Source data
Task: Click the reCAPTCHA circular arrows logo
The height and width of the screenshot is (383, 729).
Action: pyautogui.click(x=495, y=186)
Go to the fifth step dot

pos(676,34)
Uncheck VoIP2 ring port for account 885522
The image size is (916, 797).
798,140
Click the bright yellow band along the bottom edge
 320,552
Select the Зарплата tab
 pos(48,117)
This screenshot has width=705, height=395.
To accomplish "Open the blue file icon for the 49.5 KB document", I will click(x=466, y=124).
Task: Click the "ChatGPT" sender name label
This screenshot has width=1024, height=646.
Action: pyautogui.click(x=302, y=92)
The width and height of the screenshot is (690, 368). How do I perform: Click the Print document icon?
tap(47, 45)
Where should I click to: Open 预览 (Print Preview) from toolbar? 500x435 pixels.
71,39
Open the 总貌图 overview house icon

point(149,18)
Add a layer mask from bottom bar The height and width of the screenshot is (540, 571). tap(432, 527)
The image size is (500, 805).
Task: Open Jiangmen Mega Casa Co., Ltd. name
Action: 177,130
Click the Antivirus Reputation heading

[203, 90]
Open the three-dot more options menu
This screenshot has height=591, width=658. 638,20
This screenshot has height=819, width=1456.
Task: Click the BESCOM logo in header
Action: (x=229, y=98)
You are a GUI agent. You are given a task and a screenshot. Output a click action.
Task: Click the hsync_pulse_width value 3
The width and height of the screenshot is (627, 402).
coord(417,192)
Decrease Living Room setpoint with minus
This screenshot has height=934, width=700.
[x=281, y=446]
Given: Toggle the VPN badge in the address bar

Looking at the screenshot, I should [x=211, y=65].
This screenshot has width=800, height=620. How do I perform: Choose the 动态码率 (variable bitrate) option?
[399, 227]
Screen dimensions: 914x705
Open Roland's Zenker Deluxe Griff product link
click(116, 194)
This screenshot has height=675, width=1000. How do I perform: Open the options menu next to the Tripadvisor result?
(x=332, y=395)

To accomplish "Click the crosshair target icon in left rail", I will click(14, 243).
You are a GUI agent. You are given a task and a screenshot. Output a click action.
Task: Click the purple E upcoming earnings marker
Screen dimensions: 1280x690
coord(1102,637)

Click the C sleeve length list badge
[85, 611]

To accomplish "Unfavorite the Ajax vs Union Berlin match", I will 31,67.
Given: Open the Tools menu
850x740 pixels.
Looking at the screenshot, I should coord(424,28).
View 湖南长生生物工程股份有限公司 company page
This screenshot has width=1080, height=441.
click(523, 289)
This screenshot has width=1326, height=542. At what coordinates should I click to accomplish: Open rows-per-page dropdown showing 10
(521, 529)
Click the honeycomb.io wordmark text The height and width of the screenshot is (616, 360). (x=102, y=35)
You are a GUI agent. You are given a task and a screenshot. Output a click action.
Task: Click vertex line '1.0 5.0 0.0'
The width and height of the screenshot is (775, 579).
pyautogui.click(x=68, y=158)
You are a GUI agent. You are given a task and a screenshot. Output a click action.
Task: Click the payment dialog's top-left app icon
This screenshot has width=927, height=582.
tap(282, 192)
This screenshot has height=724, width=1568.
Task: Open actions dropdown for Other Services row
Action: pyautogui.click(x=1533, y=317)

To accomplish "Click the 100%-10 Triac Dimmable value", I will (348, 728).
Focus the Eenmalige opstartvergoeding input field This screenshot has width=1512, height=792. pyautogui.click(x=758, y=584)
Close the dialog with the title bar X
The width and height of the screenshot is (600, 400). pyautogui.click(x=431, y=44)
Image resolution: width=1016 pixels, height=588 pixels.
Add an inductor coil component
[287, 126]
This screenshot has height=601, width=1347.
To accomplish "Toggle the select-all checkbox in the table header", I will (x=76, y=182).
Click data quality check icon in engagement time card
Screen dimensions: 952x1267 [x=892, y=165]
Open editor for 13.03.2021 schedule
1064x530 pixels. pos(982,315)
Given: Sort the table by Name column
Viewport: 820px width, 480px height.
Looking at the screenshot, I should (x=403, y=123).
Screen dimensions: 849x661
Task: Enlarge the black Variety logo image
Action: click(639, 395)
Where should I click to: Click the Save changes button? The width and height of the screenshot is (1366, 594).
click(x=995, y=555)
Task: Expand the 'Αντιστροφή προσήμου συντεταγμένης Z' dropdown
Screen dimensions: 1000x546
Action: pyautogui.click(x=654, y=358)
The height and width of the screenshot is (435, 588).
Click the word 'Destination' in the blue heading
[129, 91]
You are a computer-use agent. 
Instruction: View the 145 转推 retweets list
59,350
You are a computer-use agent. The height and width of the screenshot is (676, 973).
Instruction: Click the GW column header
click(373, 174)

#### ACTIVITY:
Restating all of the data exactly is the whole task.

#### OUTPUT FOR THIS TASK:
Task: Click the reCAPTCHA circular arrows logo
The height and width of the screenshot is (383, 729).
Action: pyautogui.click(x=495, y=186)
Go to the fifth step dot

pos(676,34)
Uncheck VoIP2 ring port for account 885522
The image size is (916, 797).
798,140
Click the bright yellow band along the bottom edge
 320,552
Select the Зарплата tab
 pos(48,117)
This screenshot has width=705, height=395.
To accomplish "Open the blue file icon for the 49.5 KB document", I will click(x=466, y=124).
Task: Click the "ChatGPT" sender name label
This screenshot has width=1024, height=646.
Action: pyautogui.click(x=302, y=92)
The width and height of the screenshot is (690, 368). How do I perform: Click the Print document icon?
tap(47, 45)
Where should I click to: Open 预览 (Print Preview) from toolbar? 500x435 pixels.
71,39
Open the 总貌图 overview house icon

point(149,18)
Add a layer mask from bottom bar The height and width of the screenshot is (540, 571). tap(432, 527)
The image size is (500, 805).
Task: Open Jiangmen Mega Casa Co., Ltd. name
Action: 177,130
Click the Antivirus Reputation heading

[203, 90]
Open the three-dot more options menu
This screenshot has height=591, width=658. 638,20
This screenshot has height=819, width=1456.
Task: Click the BESCOM logo in header
Action: (x=229, y=98)
You are a GUI agent. You are given a task and a screenshot. Output a click action.
Task: Click the hsync_pulse_width value 3
The width and height of the screenshot is (627, 402).
coord(417,192)
Decrease Living Room setpoint with minus
This screenshot has height=934, width=700.
[x=281, y=446]
Given: Toggle the VPN badge in the address bar

Looking at the screenshot, I should [x=211, y=65].
This screenshot has width=800, height=620. How do I perform: Choose the 动态码率 (variable bitrate) option?
[399, 227]
Screen dimensions: 914x705
Open Roland's Zenker Deluxe Griff product link
click(116, 194)
This screenshot has height=675, width=1000. How do I perform: Open the options menu next to the Tripadvisor result?
(x=332, y=395)

To accomplish "Click the crosshair target icon in left rail", I will click(14, 243).
You are a GUI agent. You are given a task and a screenshot. Output a click action.
Task: Click the purple E upcoming earnings marker
Screen dimensions: 1280x690
coord(1102,637)

Click the C sleeve length list badge
[85, 611]

To accomplish "Unfavorite the Ajax vs Union Berlin match", I will 31,67.
Given: Open the Tools menu
850x740 pixels.
Looking at the screenshot, I should coord(424,28).
View 湖南长生生物工程股份有限公司 company page
This screenshot has width=1080, height=441.
click(523, 289)
This screenshot has width=1326, height=542. At what coordinates should I click to accomplish: Open rows-per-page dropdown showing 10
(521, 529)
Click the honeycomb.io wordmark text The height and width of the screenshot is (616, 360). (x=102, y=35)
You are a GUI agent. You are given a task and a screenshot. Output a click action.
Task: Click vertex line '1.0 5.0 0.0'
The width and height of the screenshot is (775, 579).
pyautogui.click(x=68, y=158)
You are a GUI agent. You are given a task and a screenshot. Output a click action.
Task: Click the payment dialog's top-left app icon
This screenshot has width=927, height=582.
tap(282, 192)
This screenshot has height=724, width=1568.
Task: Open actions dropdown for Other Services row
Action: pyautogui.click(x=1533, y=317)

To accomplish "Click the 100%-10 Triac Dimmable value", I will (348, 728).
Focus the Eenmalige opstartvergoeding input field This screenshot has width=1512, height=792. pyautogui.click(x=758, y=584)
Close the dialog with the title bar X
The width and height of the screenshot is (600, 400). pyautogui.click(x=431, y=44)
Image resolution: width=1016 pixels, height=588 pixels.
Add an inductor coil component
[287, 126]
This screenshot has height=601, width=1347.
To accomplish "Toggle the select-all checkbox in the table header", I will (x=76, y=182).
Click data quality check icon in engagement time card
Screen dimensions: 952x1267 [x=892, y=165]
Open editor for 13.03.2021 schedule
1064x530 pixels. pos(982,315)
Given: Sort the table by Name column
Viewport: 820px width, 480px height.
Looking at the screenshot, I should (x=403, y=123).
Screen dimensions: 849x661
Task: Enlarge the black Variety logo image
Action: click(639, 395)
Where should I click to: Click the Save changes button? The width and height of the screenshot is (1366, 594).
click(x=995, y=555)
Task: Expand the 'Αντιστροφή προσήμου συντεταγμένης Z' dropdown
Screen dimensions: 1000x546
Action: pyautogui.click(x=654, y=358)
The height and width of the screenshot is (435, 588).
Click the word 'Destination' in the blue heading
[129, 91]
You are a computer-use agent. 
Instruction: View the 145 转推 retweets list
59,350
You are a computer-use agent. The height and width of the screenshot is (676, 973).
Instruction: Click the GW column header
click(373, 174)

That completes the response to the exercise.